We like our code to be well documented. The documentation can be found in the docs
directory. If you are making changes to the codebase, please make sure to update the documentation accordingly. If you are adding new components, please add them to the component library, and following the existing structure.
We include docstrings for all modules, classes and functions, specifically using the NumPy docstring format. You can find more information about this format here. The exact format should become clear from other docstrings in the codebase.
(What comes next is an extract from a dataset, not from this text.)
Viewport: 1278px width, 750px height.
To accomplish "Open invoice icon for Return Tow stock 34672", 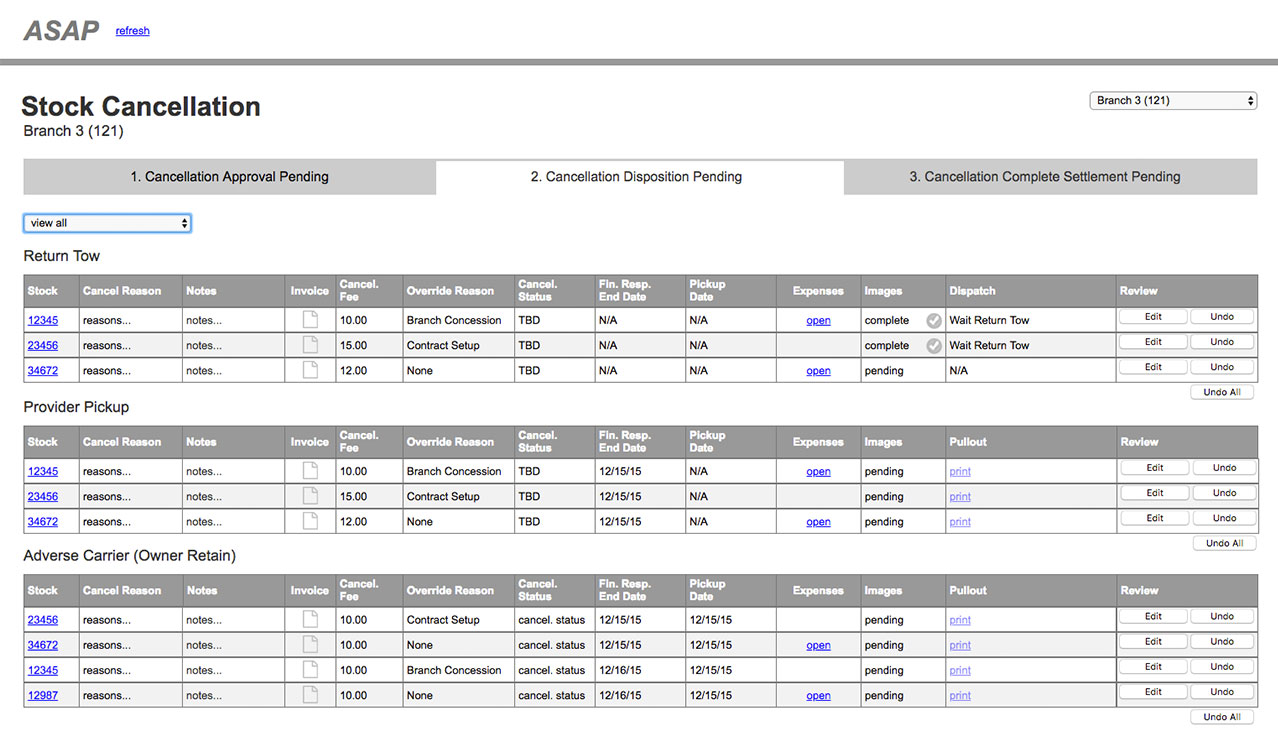I will point(310,370).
Each docstring should start with a summary line, optionally followed by more explanation. Please make sure that the summary line completes the following sentence:
Type | Format |
---|---|
Module |
This module contains... summary line |
Class |
This class represents (the/a)... summary line |
Function |
When you call this function, it will... summary line |
Note that docstrings are used to automatically generate the API, which is also publicly available. Only use inline comments if absolutely necessary to clear up unavoidably confusing code.
We use sphinx
for generating the documentation pages. If you want to build the documentation locally, you need to install clinlp:
uv sync --all-extras
Then, you can build the documentation by running:
make build-docs
You should find the docs in html/_build
.
On changes to main
, documentation is automatically built and published on https://clinlp.readthedocs.io/. This setup is configured in docs/.readthedocs.yml
.
Please make sure to update the CHANGELOG.md
file with a description of your changes, at least every time a PR is created. This file should be updated with every change that is merged to main
. Instructions on how to format the changelog can be found in the file itself.
Note: Only maintainers can release new versions of
clinlp
.
To prepare a new release, you can increment the version number manually in pyproject.toml
.
Please update CHANGELOG.md
with the version number and date of this release. If everything went well, all changes that were merged to main
should already be documented. But it's always good to double check.
Next, create a new release on GitHub. Please use the version number, in the exact format v0.0.0
as the tag and the title. In the description box, copy the changes from CHANGELOG.md
.
After creating the release, a GitHub action will automatically build and publish the package to PyPI. Please verify that it completed successfully, and the correct version is indeed visible on PyPI.